Abendbummel Online – Müßige Gedanken über Richtungen

=> Eben holte ich mir ein Eis. Also, ich kaufte es mir. Der Rheinländer „holt“ sich ja die Dinge, und ungehaltene Zeitgenossen fragen einen dann, ob man denn wenigstens für die geholten Sachen zu bezahlen gedenke.

Na, klar. Ich war gewillt 1,20 EURO zu geben.

Vor dem Eiscafé an der Jakobstraße steht zu jeder Tageszeit eine Menschenschlange. Dabei wuseln sie drinnen zu dritt hinter der Außentheke. Ist das Eis wirklich so gut? frage ich mich jedes Mal. Man scheint es zu denken.

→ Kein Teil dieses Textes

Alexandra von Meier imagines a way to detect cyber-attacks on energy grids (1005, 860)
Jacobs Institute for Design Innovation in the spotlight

Jedenfalls standen auch bald einige Leute hinter mir. Das sagte einer mit leiser Verzweiflung in der Stimme: „Ich weiß nicht, in welche Richtung ich gehen soll!“

Das interessierte mich. Ein junger Mensch an einem Scheideweg auf der Suche nach Orientierung … worum geht es da?

Diese Gedanken hatten zwischen der Frage und der Erläuterung der Frage Platz.

„Ich weiß nicht in welche Richtung ich gehen soll …
Schokolade oder mehr in Richtung fruchtig.“

Uff. So ein schweres Problem. Ich drehte mich einmal unauffällig um. Der unglückliche Mensch sah aus wie zweites Semester Maschinenbau. Natürlich stand er mit einem weiteren Vertreter dieser Spezies da. Maschinenbauer im zweiten Semester haben in der Regel keine Freundin. Weibliche Gewährsleute berichteten mir, dass sie sich lieber die Fußnägel lackieren als mit einem Maschinenbauer auszugehen.

Jedenfalls hatte ich etwas zu denken. Wieso ist es ein schweres Problem, in welche Richtung man beim Eisgeschmack gehen wird? Es gibt freilich in diesem Eiscafé ungefähr 25.000 Eissorten. Auf diese Weise wird einem der weitere Lebensweg ziemlich schwer gemacht. Stehst du einmal an der Theke und äußerst einen Wunsch, egal welchen, dein weiterer Lebensweg hängt davon ab, welche Sorte du genommen hast und wie viele Kugeln du dir holst.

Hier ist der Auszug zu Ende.